The data show that the woman-centred, individualised care that midwives intend to provide becomes distorted by the barriers described in this review. To reverse this process, the author recommends that the issue be be tackled from the opposite viewpoint. For example, by aiming to reduce the barriers that inhibit midwives providing care that they are accountable for, including the subtle and less spoken about issues of structural racism, stereotypes and implicit bias. This would inevitably involve allocating more time to appointments where there are extra cultural or language needs, as well as improving the provision of implicit bias training to midwives.

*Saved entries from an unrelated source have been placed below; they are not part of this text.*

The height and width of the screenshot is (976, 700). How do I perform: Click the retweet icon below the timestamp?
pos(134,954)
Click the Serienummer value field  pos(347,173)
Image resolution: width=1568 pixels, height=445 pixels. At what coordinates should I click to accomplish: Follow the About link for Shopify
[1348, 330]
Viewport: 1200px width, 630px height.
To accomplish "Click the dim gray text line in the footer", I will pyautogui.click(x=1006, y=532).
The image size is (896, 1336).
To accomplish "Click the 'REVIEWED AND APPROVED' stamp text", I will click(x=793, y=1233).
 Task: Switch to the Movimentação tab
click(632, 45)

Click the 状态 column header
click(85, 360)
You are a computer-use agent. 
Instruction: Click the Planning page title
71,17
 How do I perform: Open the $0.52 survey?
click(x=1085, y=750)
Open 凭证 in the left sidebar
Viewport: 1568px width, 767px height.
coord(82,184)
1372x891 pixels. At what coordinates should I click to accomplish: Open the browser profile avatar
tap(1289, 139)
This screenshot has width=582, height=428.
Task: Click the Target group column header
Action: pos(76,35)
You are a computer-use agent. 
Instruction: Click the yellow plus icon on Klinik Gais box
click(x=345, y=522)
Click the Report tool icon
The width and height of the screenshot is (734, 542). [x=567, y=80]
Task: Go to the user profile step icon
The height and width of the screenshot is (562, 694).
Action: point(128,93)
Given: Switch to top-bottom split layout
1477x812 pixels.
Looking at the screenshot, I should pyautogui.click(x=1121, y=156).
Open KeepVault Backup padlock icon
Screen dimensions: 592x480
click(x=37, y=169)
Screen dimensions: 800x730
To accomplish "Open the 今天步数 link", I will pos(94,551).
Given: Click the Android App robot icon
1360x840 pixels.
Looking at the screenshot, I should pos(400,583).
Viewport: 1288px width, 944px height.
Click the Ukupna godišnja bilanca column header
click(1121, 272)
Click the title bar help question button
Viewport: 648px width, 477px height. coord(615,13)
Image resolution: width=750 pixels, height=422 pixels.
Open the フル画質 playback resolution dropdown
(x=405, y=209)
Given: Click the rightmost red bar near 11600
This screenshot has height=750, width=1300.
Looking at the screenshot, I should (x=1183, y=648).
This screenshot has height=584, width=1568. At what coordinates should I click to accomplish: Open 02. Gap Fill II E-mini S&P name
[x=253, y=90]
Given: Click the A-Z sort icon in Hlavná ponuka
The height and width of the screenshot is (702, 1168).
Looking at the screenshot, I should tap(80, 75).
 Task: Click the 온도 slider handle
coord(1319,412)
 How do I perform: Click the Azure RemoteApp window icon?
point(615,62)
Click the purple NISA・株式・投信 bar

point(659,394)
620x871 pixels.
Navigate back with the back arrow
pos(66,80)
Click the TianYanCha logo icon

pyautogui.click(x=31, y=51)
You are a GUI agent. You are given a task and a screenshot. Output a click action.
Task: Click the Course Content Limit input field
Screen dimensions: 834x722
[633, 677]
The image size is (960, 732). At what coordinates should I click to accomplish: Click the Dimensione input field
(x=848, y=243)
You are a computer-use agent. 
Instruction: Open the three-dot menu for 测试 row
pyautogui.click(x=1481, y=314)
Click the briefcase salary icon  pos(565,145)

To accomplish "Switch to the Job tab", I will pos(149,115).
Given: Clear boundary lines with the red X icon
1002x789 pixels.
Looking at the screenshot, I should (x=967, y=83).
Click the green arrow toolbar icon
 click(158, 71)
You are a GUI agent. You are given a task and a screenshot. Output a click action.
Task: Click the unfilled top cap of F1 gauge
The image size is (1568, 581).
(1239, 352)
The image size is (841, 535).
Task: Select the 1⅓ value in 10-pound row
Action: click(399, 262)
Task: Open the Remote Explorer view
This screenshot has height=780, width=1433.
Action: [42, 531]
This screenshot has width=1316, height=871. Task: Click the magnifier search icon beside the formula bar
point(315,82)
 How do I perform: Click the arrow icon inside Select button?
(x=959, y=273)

Further research is needed to evaluate health information channels for women who are unfamiliar with the NHS. This may enable the creation of a national strategy that could set expectations of services in multiple languages to ensure women understand the role of healthcare professionals and expectations of themselves. Trusts need to be able to facilitate antenatal care for families, not just women, to recognise the needs of an individual woman in her own context. A financial strategy needs to be prioritised to meet extra demands of time and resources.

There is a lack of research into the direct effect of implicit racial bias in maternity services in the UK. Given the substantial inequalities and international evidence to justify this research, it is important that this research is undertaken. Further research is needed to determine the effectiveness of training that incorporates lived experiences and real-life stories compared to current ethnicity and diversity training. In the USA, neuroimaging techniques have been used to understand the biological and physiological mechanisms of bias as well as research the long-term effectiveness of interventions to address implicit bias (Devine et al, 2012). Chekroud et al (2014) recommend future research using neuroimaging that could determine strategies to prevent or reduce bias. Investment is needed to fund research that can deliver long-term strategies to counter the impact of implicit bias and systemic racism for non-white British women.

It would be helpful to have clear guidance for midwives on how to fulfil professional responsibilities and record this appropriately in a situation where women's choices because of cultural or religious practices diverge from the National Institute for Health and Care Excellence guidance. Midwives need to know that they will be supported when advocating for women's informed choices and that this will be considered a significant factor in clinical investigations.

Key points

  • Midwives report being committed to delivering quality, woman-centred care for women who are not white British, even in situations where resources are scarce or the practicalities of care are logistically difficult.
  • Midwives are aware of differing expectations between women and themselves; however, there is a lack of awareness of the impact of structural racism, stereotyping and implicit bias that affects the life experience of women who are not white British.
  • There is a significant lack of support and training for midwives to address this; current models of cultural competency training are not adequate.
  • Midwives are acutely aware of their professional accountability and report pressure of this accountability causing complications in the delivery of woman-centred care where women's choices conflict with guidelines.

CPD reflective questions

  • Has reading this paper made me feel uncomfortable? Have I felt the need to justify myself or my practice or felt frustrated towards others?
  • How has my training prepared me for meeting the needs of women who are different to me?
  • Where are my own biases? Try the Harvard Implicit Association Test
  • When I listen carefully to myself giving women information, is there anything I miss or explain more briefly for some women and not others? If so, why is this?
  • What is the best way to open discussion with colleagues around stereotypes to enable women to be seen as individuals?